This episode explores Max Olson’s new book, The Book of Elon, distilled from thousands of hours analyzing Elon Musk's interviews, public remarks, and biography. The conversation revolves around Musk’s contrarian mindset, leadership style, product-making philosophy, ability to endure and leverage pain, obsession with speed, and foundational maxims that guide his companies. The hosts discuss not only Musk’s methods but also their broader implications for aspiring founders: why the world needs more people making real things, and what we can learn from Musk’s approach to progress and risk.
“I do not start companies with the standpoint of what is the best risk adjusted rate of return...I just find things that need to happen and I try to make them happen. If the money was lost, okay, it was still worth trying.” (00:30, Elon quoted in book)
“My way of dealing with mental problems is to make sure you really care about what you’re doing and take the pain.” (04:29, Musk quoted via Olson)
“I don’t ever give up. I’d have to be dead or completely incapacitated ... Come hell or high water, we’re going to get this done.” (08:47, Musk quoted)
“He really biases towards hiring young, unproven engineers and giving them a shocking amount of accountability and responsibility.” (03:05, Olson)
“Laser in on the single constraint that if removed, would unlock everything downstream.” (06:47, Olson quoting colleagues/essays)
Detailed at various segments, especially (28:18–47:00)
“The most common error of a smart engineer is to optimize something that shouldn’t exist.”

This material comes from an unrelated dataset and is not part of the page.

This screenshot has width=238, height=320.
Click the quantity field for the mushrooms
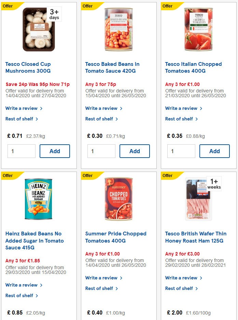21,151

Attach every requirement to a named individual for accountability. (28:23, Olson)
“The best part is no part. The best process is no process.” (30:35, Musk/Olson)
Delete relentlessly before optimization or automation.
“Maniacal sense of urgency is our operating principle ... Once you’re moving in the right direction and efficiently, go faster. If you’re digging your grave, don’t dig it faster. Stop digging.” (42:10–43:26, Musk via Olson)
“Speeding up something that shouldn’t exist is absurd. If you’re digging your grave, don’t dig it faster. Stop digging.” (43:24, Musk via Olson)
“We vertically integrated because the pace we need to move was much faster than the supply chain could move ... to the degree that you rely on the legacy supply chain, you inherit the legacy constraints, including their speed, costs and technology.” (97:08, Musk quoted)
“I often tell the team, it’s okay to scrap equipment or money. It is not okay to scrap time.” (75:11, Musk quoted)
“Finance and engineering are in the same head; the same in most companies — it’s separated. It’s him. So he wants to make something they want under the cost or the potential growth in revenue. ... I can move faster because it’s in one head.” (69:11, Josh/Olson)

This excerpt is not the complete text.